L'autre moitié du livre traite de la beauté, visage admirable de la perte (p.111), métamorphosant celle-ci pour la faire vivre. Tirées de la peinture et de l'écriture, défilent plusieurs figures exemplaires le "Christ mort" de Holbein, "El desdichado" de Nerval, "Crime et Châtiment" et d'autres textes de Dostoiewski, la "rhétorique blanche" de Duras. Autant d'occasions pour Kristeva d'aborder, à partir de sa riche érudition, des thèmes aussi variés que certains aspects significatifs de la foi chrétienne, l'objet spécifiquement nervalien du chagrin, la place d'une souffrance "primordiale" au seuil de la séparation et le rôle du pardon inhérent à toute renaissance psychique, la "maladie de la douleur" concrétisée dans le naufrage des mots, pourtant destinés à apprivoiser celle-ci et sans cesse la propageant.

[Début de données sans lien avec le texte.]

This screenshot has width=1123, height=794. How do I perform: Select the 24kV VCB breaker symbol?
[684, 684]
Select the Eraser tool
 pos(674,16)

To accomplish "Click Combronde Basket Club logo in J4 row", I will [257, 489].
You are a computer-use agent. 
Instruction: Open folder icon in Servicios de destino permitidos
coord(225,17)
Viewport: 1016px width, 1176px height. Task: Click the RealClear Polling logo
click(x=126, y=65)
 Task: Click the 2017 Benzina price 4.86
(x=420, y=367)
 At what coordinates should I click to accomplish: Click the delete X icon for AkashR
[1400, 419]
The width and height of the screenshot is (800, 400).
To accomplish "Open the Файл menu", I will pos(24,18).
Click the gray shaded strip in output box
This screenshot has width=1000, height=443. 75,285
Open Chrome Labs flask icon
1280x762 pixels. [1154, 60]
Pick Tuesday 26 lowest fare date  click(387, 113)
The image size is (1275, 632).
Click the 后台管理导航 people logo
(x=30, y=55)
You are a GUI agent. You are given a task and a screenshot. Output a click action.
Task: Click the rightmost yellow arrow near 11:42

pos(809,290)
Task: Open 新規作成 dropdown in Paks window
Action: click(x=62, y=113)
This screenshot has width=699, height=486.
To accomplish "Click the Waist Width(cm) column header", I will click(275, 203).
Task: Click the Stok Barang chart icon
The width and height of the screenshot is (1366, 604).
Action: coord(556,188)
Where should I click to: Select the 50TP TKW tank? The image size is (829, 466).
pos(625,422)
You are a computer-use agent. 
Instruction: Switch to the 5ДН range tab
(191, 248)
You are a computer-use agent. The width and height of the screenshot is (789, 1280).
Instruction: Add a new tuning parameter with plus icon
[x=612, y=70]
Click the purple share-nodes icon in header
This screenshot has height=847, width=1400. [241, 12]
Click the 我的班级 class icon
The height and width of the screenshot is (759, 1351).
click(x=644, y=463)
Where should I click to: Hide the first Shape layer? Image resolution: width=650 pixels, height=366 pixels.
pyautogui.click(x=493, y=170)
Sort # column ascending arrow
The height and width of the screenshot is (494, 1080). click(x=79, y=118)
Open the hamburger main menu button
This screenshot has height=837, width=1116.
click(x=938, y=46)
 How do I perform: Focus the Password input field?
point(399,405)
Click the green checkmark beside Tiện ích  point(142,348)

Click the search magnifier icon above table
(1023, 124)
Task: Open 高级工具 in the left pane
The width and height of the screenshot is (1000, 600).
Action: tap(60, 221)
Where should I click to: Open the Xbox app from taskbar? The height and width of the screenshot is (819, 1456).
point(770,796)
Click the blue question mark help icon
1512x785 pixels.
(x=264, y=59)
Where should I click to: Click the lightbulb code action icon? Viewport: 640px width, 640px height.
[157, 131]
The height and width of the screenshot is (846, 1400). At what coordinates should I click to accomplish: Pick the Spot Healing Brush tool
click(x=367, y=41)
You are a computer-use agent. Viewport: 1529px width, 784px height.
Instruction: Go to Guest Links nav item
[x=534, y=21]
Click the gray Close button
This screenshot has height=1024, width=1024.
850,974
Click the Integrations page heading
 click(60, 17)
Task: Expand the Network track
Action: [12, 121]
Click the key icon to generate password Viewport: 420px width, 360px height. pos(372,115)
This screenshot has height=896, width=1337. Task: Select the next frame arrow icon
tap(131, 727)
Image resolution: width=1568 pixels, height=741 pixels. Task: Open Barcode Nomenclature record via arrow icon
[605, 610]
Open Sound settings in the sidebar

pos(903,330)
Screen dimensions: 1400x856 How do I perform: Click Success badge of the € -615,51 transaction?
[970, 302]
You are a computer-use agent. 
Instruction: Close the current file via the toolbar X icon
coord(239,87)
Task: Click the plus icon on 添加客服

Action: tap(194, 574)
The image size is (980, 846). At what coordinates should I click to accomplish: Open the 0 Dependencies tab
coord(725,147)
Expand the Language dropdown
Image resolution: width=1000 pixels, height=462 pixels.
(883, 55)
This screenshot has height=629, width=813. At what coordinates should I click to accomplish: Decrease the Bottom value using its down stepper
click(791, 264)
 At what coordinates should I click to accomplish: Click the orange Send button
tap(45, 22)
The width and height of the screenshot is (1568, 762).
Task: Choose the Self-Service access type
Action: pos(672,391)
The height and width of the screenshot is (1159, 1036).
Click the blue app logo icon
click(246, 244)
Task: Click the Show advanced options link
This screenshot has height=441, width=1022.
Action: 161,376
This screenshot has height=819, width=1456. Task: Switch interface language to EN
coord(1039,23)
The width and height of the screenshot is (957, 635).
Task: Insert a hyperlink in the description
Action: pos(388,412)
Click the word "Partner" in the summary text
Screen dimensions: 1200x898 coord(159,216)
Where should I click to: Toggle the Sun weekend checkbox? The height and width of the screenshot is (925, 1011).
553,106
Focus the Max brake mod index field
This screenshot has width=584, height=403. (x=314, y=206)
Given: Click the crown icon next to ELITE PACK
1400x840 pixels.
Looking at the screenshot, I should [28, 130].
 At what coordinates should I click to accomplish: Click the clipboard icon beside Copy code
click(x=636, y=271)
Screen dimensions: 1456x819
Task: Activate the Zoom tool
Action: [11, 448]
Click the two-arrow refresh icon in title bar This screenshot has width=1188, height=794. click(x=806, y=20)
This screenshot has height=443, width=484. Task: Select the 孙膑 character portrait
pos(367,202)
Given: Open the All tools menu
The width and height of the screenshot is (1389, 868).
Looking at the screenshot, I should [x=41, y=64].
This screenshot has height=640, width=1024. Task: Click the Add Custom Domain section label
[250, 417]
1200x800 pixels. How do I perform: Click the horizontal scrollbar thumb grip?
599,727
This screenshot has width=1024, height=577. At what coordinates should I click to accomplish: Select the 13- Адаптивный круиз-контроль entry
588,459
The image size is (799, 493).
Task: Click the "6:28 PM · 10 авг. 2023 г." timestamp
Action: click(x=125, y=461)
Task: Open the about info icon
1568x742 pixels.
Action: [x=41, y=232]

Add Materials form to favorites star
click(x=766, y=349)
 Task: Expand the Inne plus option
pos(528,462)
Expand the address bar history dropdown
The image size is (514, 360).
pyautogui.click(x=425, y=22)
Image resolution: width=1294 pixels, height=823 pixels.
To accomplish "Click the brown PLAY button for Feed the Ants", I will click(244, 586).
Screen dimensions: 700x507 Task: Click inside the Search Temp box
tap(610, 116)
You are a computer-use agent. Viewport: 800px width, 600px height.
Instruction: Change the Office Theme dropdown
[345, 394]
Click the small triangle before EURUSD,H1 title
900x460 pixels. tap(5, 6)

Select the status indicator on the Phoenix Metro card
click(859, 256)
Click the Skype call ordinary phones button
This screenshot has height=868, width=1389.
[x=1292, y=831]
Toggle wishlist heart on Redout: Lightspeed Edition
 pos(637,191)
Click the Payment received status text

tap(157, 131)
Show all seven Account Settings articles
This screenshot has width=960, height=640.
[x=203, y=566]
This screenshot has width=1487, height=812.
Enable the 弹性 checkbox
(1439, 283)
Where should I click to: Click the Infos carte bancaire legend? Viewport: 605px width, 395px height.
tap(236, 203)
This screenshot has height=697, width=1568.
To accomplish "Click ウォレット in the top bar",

On l'aura compris, cette seconde partie explore, dans la culture, les traces de ce mal qui ronge l'homme à l'aube de son existence et lui donne de chercher tant bien que mal un équilibre précaire où il puisse fonder assez de son identité et enraciner assez de son désir. Les commentaires se font ici plus libres et abordent maintes questions d'ordre philosophique ou religieux.

Que retenir de cette lecture ? L'importance du deuil inéluctable dans toute vie humaine, l'enjeu de la solution mélancolique, ou plus généralement dépressive, pour la vérité de l'accès au désir, les figures esthétiques d'une hantise universelle. Kristeva nous y conduit d'un style alerte, par associations successives et indéfinies, débordant souvent le propos de l'analyste par des développements plus "littéraires". Cette façon de faire pourra en étonner plus d'un, elle est pourtant légitime  : il suffit d'en reconnaître les contours pour prendre plaisir à une écriture certes parfois déconcertante mais souvent riche en prolongements, vérifications et même contestations.